The impact of inlining depends on which C compiler is used, and the architecture targeted. For instance, inlining every node of Xoodoo speeds it up by a factor 1.61 on general purpose x86 register when compiling with gcc, but slows it down by a factor 0.98 on AVX2 registers when compiling with Clang. Overall, inlining every nodes is generally beneficial for performances, providing speedups of up to 1.89 (Ascon on GP x86 registers with gcc), but can sometimes be detrimental and reduce the performances by a few percents.

On AVX2 registers, when compiling with Clang, inlining tends to be slightly detrimental, as can be seen from the lower half of the third column. Those ciphers are the ones that benefits the less from our scheduling optimization, as can be seen from the table in the section mslicing of the scheduling post. One of the reason for this performance regression is the fact that fully inlined AVX code do not use the μop cache (DSB), but falls back to the MITE. On Gift compiled with Clang for instance, when all nodes are inlined, almost no μop is issued by the DSB, while when no node is inlined, 85% of the μops come from the DSB. This translates directly into a reduces instruction per cycle count: the inlined version is at 2.58 instructions per cycles, while the non-inlined version is at 3.25. The translates in a mere 0.93 slowdown however, because the fully inlined code still contains 15% less instructions. This impacts less general purpose registers than AVX because their instructions are smaller, and the MITE can thus decode more of them each cycle.

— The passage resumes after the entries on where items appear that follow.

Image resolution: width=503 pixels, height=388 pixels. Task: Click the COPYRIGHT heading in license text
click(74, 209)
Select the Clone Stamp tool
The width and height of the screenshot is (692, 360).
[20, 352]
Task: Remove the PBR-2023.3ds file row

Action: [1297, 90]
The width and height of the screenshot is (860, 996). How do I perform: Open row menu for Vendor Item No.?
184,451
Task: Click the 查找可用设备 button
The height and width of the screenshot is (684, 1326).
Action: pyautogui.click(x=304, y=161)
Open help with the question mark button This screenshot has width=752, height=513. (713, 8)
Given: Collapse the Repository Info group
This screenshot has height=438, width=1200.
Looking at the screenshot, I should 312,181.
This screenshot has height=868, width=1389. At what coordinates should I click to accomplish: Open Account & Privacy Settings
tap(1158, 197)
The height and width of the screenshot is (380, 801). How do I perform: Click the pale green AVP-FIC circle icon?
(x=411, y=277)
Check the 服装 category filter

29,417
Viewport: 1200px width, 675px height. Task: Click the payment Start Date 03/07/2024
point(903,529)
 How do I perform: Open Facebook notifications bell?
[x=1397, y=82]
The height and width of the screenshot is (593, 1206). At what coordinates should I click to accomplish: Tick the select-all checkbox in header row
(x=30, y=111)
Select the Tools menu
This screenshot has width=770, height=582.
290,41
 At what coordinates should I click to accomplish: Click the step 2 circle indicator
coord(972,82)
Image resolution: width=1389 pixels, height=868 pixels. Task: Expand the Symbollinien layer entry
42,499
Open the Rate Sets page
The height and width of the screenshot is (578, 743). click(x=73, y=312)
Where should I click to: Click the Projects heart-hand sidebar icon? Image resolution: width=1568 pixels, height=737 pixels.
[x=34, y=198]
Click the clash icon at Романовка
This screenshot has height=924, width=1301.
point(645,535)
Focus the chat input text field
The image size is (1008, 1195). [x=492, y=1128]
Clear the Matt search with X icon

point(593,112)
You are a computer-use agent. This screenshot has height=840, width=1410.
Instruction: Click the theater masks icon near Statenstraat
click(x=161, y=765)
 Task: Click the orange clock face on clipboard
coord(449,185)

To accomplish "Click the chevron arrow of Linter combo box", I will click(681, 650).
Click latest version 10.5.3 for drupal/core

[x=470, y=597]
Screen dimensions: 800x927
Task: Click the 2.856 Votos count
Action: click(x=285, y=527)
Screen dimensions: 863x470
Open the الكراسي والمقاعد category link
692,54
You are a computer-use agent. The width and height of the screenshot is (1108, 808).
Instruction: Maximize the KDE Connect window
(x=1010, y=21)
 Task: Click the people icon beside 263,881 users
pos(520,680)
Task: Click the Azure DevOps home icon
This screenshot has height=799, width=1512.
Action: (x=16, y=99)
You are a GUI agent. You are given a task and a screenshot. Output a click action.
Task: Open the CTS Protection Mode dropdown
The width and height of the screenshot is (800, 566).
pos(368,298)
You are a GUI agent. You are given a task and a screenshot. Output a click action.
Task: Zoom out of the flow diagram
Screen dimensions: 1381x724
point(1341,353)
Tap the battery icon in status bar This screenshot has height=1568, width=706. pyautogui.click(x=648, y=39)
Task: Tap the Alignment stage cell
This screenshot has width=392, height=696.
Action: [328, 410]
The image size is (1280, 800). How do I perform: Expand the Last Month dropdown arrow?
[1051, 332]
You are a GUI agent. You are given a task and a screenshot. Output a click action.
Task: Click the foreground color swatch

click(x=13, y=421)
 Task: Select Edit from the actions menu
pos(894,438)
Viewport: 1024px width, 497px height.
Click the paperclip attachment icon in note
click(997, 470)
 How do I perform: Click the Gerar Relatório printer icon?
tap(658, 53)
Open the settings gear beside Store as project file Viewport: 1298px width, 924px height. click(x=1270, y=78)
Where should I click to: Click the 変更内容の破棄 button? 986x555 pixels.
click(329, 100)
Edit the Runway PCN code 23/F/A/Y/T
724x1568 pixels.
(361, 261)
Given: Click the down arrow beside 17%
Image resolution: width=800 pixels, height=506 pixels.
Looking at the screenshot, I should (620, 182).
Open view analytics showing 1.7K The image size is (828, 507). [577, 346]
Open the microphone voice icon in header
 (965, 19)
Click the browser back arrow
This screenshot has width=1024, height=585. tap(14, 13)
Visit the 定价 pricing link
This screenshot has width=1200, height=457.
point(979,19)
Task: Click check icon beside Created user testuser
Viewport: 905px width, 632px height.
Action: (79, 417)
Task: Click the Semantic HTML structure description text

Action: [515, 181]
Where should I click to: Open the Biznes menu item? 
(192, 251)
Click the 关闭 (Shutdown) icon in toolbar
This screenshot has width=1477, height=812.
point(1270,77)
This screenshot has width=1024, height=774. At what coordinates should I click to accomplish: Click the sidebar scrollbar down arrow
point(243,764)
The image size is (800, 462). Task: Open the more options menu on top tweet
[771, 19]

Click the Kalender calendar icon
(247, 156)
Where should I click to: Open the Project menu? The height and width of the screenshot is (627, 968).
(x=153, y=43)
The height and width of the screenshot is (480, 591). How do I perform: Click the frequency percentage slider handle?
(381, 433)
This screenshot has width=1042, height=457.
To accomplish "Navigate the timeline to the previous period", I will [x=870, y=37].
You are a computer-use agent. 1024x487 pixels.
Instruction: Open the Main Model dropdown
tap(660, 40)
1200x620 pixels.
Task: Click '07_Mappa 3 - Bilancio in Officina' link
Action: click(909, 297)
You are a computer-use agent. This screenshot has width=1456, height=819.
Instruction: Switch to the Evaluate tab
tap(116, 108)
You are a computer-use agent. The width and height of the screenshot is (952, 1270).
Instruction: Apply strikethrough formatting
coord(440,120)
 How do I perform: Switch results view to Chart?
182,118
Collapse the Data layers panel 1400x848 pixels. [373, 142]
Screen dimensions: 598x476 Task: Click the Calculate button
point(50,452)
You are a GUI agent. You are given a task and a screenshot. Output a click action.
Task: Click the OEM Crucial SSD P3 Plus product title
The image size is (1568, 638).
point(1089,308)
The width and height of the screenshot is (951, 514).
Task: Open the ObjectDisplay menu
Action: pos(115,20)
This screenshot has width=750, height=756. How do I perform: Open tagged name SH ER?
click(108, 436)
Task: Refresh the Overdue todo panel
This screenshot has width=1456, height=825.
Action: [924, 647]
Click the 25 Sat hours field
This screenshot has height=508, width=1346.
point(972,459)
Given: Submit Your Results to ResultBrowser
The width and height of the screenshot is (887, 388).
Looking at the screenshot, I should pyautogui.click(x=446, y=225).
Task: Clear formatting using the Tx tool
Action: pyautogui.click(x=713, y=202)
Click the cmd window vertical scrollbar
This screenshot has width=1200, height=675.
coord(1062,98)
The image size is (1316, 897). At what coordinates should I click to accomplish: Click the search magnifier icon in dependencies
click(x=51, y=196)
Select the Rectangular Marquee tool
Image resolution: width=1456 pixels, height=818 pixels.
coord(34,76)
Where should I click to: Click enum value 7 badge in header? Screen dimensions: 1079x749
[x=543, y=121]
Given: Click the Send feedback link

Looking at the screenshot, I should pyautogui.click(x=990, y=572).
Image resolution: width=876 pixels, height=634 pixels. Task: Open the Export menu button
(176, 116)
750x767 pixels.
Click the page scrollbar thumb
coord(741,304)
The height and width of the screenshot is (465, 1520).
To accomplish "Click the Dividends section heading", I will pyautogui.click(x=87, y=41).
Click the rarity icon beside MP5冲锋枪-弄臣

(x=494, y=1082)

The gain of inlining are not only explained by the scheduling that follows. For instance, scheduling improves the performances of Gift, Clyde, Xoodoo and Chacha20 on general purpose by merely x1.01, x1.02, x1.03 and x1.05, yet fully inlining those ciphers speeds them up by x1.69, x1.16, x1.25 and x1.25 (with Clang). In those cases, both Clang and gcc chose not to be too aggressive on inlining, probably in order not to increase code size too much, but this came at the expense of performance.

Bitslicing, however, definitelly confuses the inlining heuristics of C compilers. A bitsliced node compiles to a C function taking hundreds of variables as inputs and outputs. For instance, the round function in DES takes 120 arguments once bitsliced. Calling such a function requires the caller to push hundreds of variables onto the stack while the callee has to go through the stack to retrieve them, leading to a significant execution overhead but also a growth in code size. Similarly, a permutation may be compiled into a function that takes hundreds of arguments and just does assignments, while once inlined, it is virtually optimized away by copy propagation. C compilers avoid inlining such functions because their code is quite large, missing the fact that they would be optimized away.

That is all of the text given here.